* Cel zadania *
Zamień w całym poniższym materiale frazę „computer-use agent” na „GUI automation agent” i przepisz go, nie zmieniając niczego poza tym.
···
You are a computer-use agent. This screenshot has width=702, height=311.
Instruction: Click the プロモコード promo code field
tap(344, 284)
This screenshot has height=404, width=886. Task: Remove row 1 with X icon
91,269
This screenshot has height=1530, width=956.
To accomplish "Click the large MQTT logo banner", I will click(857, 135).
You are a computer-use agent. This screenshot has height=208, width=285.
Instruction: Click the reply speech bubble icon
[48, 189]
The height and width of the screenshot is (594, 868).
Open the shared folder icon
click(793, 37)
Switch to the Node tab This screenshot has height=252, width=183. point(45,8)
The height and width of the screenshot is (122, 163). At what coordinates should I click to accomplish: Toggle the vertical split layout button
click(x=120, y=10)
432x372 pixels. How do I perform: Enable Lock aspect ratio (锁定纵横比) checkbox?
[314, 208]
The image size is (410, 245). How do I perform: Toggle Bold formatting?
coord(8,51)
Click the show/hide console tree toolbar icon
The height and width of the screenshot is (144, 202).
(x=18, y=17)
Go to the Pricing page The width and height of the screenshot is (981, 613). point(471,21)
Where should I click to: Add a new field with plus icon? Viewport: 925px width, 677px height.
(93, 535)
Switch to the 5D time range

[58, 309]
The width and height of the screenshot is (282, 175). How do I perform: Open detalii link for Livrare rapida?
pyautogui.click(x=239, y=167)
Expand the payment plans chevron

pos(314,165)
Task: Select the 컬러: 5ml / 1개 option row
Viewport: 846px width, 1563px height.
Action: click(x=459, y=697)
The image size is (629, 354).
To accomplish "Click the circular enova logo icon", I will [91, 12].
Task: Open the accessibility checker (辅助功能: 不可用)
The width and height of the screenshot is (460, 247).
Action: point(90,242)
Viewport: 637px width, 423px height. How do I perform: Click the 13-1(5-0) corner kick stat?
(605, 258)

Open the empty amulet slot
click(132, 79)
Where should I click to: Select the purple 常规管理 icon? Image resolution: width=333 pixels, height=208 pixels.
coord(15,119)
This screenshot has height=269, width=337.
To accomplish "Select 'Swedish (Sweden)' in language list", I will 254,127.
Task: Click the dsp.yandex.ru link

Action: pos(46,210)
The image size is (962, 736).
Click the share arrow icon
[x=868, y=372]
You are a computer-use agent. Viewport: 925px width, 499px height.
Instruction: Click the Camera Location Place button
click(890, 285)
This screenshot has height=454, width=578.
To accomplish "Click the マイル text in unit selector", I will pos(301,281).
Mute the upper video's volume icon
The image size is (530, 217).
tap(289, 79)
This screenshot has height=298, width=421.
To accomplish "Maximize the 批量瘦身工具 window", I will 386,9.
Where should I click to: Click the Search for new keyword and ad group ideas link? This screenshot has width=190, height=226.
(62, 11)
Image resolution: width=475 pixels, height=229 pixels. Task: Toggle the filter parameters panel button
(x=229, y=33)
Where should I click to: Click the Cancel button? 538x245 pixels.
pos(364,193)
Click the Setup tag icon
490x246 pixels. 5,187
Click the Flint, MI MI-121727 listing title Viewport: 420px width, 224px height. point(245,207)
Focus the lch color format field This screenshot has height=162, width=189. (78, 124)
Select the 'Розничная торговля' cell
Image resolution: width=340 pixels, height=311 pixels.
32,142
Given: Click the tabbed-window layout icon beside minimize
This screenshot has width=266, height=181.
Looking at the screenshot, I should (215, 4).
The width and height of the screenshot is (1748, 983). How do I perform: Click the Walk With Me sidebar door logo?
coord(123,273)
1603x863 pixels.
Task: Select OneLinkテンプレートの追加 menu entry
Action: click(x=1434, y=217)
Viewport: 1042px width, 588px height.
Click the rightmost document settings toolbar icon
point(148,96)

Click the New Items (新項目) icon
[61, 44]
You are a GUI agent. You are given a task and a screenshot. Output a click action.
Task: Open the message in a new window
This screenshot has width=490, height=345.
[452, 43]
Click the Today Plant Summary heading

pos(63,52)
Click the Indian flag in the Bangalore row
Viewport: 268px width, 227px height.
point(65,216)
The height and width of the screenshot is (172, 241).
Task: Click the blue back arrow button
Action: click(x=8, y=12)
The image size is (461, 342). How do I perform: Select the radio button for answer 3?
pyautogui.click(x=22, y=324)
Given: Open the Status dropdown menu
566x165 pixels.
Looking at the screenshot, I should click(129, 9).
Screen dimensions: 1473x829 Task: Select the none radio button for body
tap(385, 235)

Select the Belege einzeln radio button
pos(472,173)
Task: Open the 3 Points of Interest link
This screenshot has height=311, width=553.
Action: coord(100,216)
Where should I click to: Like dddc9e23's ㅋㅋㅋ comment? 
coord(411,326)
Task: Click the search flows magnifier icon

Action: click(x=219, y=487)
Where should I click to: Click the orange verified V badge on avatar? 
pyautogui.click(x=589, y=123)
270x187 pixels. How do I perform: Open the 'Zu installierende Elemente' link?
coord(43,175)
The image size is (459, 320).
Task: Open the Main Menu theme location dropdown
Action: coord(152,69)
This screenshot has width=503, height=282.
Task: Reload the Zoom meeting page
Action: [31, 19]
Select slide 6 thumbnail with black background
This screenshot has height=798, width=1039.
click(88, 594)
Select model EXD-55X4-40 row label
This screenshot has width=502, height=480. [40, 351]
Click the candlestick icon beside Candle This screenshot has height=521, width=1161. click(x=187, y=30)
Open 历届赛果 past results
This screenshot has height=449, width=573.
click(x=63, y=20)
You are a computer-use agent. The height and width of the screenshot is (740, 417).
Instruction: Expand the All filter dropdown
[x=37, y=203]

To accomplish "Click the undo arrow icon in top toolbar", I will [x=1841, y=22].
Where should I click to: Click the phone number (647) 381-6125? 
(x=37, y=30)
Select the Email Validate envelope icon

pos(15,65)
···
* Odpowiedź *
You are a GUI automation agent. This screenshot has width=702, height=311.
Instruction: Click the プロモコード promo code field
tap(344, 284)
This screenshot has height=404, width=886. Task: Remove row 1 with X icon
91,269
This screenshot has height=1530, width=956.
To accomplish "Click the large MQTT logo banner", I will click(857, 135).
You are a GUI automation agent. This screenshot has height=208, width=285.
Instruction: Click the reply speech bubble icon
[48, 189]
The height and width of the screenshot is (594, 868).
Open the shared folder icon
click(793, 37)
Switch to the Node tab This screenshot has height=252, width=183. point(45,8)
The height and width of the screenshot is (122, 163). At what coordinates should I click to accomplish: Toggle the vertical split layout button
click(x=120, y=10)
432x372 pixels. How do I perform: Enable Lock aspect ratio (锁定纵横比) checkbox?
[314, 208]
The image size is (410, 245). How do I perform: Toggle Bold formatting?
coord(8,51)
Click the show/hide console tree toolbar icon
The height and width of the screenshot is (144, 202).
(x=18, y=17)
Go to the Pricing page The width and height of the screenshot is (981, 613). point(471,21)
Where should I click to: Add a new field with plus icon? Viewport: 925px width, 677px height.
(93, 535)
Switch to the 5D time range

[58, 309]
The width and height of the screenshot is (282, 175). How do I perform: Open detalii link for Livrare rapida?
pyautogui.click(x=239, y=167)
Expand the payment plans chevron

pos(314,165)
Task: Select the 컬러: 5ml / 1개 option row
Viewport: 846px width, 1563px height.
Action: click(x=459, y=697)
The image size is (629, 354).
To accomplish "Click the circular enova logo icon", I will [91, 12].
Task: Open the accessibility checker (辅助功能: 不可用)
The width and height of the screenshot is (460, 247).
Action: point(90,242)
Viewport: 637px width, 423px height. How do I perform: Click the 13-1(5-0) corner kick stat?
(605, 258)

Open the empty amulet slot
click(132, 79)
Where should I click to: Select the purple 常规管理 icon? Image resolution: width=333 pixels, height=208 pixels.
coord(15,119)
This screenshot has height=269, width=337.
To accomplish "Select 'Swedish (Sweden)' in language list", I will 254,127.
Task: Click the dsp.yandex.ru link

Action: pos(46,210)
The image size is (962, 736).
Click the share arrow icon
[x=868, y=372]
You are a GUI automation agent. Viewport: 925px width, 499px height.
Instruction: Click the Camera Location Place button
click(890, 285)
This screenshot has height=454, width=578.
To accomplish "Click the マイル text in unit selector", I will pos(301,281).
Mute the upper video's volume icon
The image size is (530, 217).
tap(289, 79)
This screenshot has height=298, width=421.
To accomplish "Maximize the 批量瘦身工具 window", I will 386,9.
Where should I click to: Click the Search for new keyword and ad group ideas link? This screenshot has width=190, height=226.
(62, 11)
Image resolution: width=475 pixels, height=229 pixels. Task: Toggle the filter parameters panel button
(x=229, y=33)
Where should I click to: Click the Cancel button? 538x245 pixels.
pos(364,193)
Click the Setup tag icon
490x246 pixels. 5,187
Click the Flint, MI MI-121727 listing title Viewport: 420px width, 224px height. point(245,207)
Focus the lch color format field This screenshot has height=162, width=189. (78, 124)
Select the 'Розничная торговля' cell
Image resolution: width=340 pixels, height=311 pixels.
32,142
Given: Click the tabbed-window layout icon beside minimize
This screenshot has width=266, height=181.
Looking at the screenshot, I should (215, 4).
The width and height of the screenshot is (1748, 983). How do I perform: Click the Walk With Me sidebar door logo?
coord(123,273)
1603x863 pixels.
Task: Select OneLinkテンプレートの追加 menu entry
Action: click(x=1434, y=217)
Viewport: 1042px width, 588px height.
Click the rightmost document settings toolbar icon
point(148,96)

Click the New Items (新項目) icon
[61, 44]
You are a GUI agent. You are given a task and a screenshot. Output a click action.
Task: Open the message in a new window
This screenshot has width=490, height=345.
[452, 43]
Click the Today Plant Summary heading

pos(63,52)
Click the Indian flag in the Bangalore row
Viewport: 268px width, 227px height.
point(65,216)
The height and width of the screenshot is (172, 241).
Task: Click the blue back arrow button
Action: click(x=8, y=12)
The image size is (461, 342). How do I perform: Select the radio button for answer 3?
pyautogui.click(x=22, y=324)
Given: Open the Status dropdown menu
566x165 pixels.
Looking at the screenshot, I should click(129, 9).
Screen dimensions: 1473x829 Task: Select the none radio button for body
tap(385, 235)

Select the Belege einzeln radio button
pos(472,173)
Task: Open the 3 Points of Interest link
This screenshot has height=311, width=553.
Action: coord(100,216)
Where should I click to: Like dddc9e23's ㅋㅋㅋ comment? 
coord(411,326)
Task: Click the search flows magnifier icon

Action: click(x=219, y=487)
Where should I click to: Click the orange verified V badge on avatar? 
pyautogui.click(x=589, y=123)
270x187 pixels. How do I perform: Open the 'Zu installierende Elemente' link?
coord(43,175)
The image size is (459, 320).
Task: Open the Main Menu theme location dropdown
Action: coord(152,69)
This screenshot has width=503, height=282.
Task: Reload the Zoom meeting page
Action: [31, 19]
Select slide 6 thumbnail with black background
This screenshot has height=798, width=1039.
click(88, 594)
Select model EXD-55X4-40 row label
This screenshot has width=502, height=480. [40, 351]
Click the candlestick icon beside Candle This screenshot has height=521, width=1161. click(x=187, y=30)
Open 历届赛果 past results
This screenshot has height=449, width=573.
click(x=63, y=20)
You are a GUI automation agent. The height and width of the screenshot is (740, 417).
Instruction: Expand the All filter dropdown
[x=37, y=203]

To accomplish "Click the undo arrow icon in top toolbar", I will [x=1841, y=22].
Where should I click to: Click the phone number (647) 381-6125? 
(x=37, y=30)
Select the Email Validate envelope icon

pos(15,65)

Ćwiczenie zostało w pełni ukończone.